The Manufacturers Association for Plastics Processors announced winners of its Innovation Award in late August. The contest, the third for MAPP, focused on automation. More than 250 industry professionals voted on 22 submissions.
First place was awarded to Intertech Plastics Inc., a Denver custom molder and MAPP member that boosted its presence in medical molding four years ago by acquiring Image Molding Inc., another Denver molder. Intertech won based on its presentation of how it automated a medical molding cell.
Faced with stringent demands for the medical component, Intertech built its own machine-side, automated work cell to take on the 3.2 million parts job last year. The cell relied on integrated process control and automated quality inspection to achieve zero defects.
Intertech President Jim Kepler said in a phone interview that the part is butterfly shaped with intricate features that cause asymmetric melt flow. The part has five living hinges and a locking tab at the far end that was key to its assembly into a medical product. Getting the tab right was critical. The job was difficult, with several pressure drops and spikes in the part and the threat of micro-shorts. Defects couldn't be detected with the human eye but the customer demanded zero defect shipments
"We added a visual inspection system with four cameras," Kepler explained.
"End-of-arm tooling presents the part for inspection to look for micro defects and distortion. We programmed the cameras by showing them good parts. If they saw a bad part it was rejected. If we got three rejects in a row we shut the system down to see what was going on."
The customer initially suggested Intertech add a second operator at the cell and increase quality assurance inspections to make sure no bad parts got shipped. But Intertech believed more automation was the solution rather than adding more production staff. Intertech felt automation would cut reject rates as well as decrease contamination in part handling and inspection. Automation would also lessen the risk of repetitive-motion injury.
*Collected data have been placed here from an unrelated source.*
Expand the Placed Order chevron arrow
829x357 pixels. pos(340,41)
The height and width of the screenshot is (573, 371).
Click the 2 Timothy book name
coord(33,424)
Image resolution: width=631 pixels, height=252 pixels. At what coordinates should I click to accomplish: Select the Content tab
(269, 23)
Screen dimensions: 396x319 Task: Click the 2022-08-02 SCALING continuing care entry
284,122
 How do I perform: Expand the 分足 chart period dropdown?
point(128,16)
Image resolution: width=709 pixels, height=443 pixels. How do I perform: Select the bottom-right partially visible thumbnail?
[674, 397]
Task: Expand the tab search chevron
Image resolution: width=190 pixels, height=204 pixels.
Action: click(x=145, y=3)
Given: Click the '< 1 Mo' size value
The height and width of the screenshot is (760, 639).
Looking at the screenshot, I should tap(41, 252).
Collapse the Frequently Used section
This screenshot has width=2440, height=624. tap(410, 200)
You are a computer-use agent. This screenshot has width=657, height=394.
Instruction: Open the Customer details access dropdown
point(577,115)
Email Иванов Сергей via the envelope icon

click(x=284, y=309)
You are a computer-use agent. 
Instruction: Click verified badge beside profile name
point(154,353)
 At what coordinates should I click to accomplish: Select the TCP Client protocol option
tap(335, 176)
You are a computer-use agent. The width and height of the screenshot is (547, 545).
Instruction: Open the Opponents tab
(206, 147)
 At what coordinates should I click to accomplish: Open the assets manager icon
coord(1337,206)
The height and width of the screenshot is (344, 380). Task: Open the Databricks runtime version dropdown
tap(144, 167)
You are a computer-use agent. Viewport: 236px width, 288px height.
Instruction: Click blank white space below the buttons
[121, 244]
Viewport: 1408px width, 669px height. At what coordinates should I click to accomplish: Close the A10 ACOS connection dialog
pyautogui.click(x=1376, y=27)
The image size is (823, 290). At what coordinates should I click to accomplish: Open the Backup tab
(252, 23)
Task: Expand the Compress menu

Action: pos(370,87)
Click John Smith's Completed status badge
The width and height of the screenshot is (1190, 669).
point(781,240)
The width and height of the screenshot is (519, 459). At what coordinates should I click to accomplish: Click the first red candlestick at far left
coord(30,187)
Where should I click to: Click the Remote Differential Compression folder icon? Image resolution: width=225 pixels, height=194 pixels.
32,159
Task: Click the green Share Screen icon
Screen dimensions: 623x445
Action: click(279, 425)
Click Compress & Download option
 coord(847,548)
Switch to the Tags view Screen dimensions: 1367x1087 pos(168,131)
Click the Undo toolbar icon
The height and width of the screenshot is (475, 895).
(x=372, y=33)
Intertech used "watch dog" software for process control. The software monitors parameters during each cycle to make sure they are within limits and it communicates with the cell's automation to reject parts made outside the parameter limits. Each molded part from the four-cavity tool went into its own chute, allowing parts to be quarantined from each cavity.
The company spent about $66,000 to build the automated quality inspection cell in house. Return on investment was only 8.4 months just on labor savings alone because one operator's time was replaced by one-tenth of an operator's time.
Intertech also designed and built the manufacturing cell's end-of-arm tooling that features multiple gripper points and stabilizing features. Electronic part detection means the robot will alarm out and prevent mold closure if parts are not pulled from the mold correctly.
The company ran the molding cell with zero defects for eight months. Intertech's initiative earned the company preferred supplier status. Intertech replicated the technology to three additional work cells.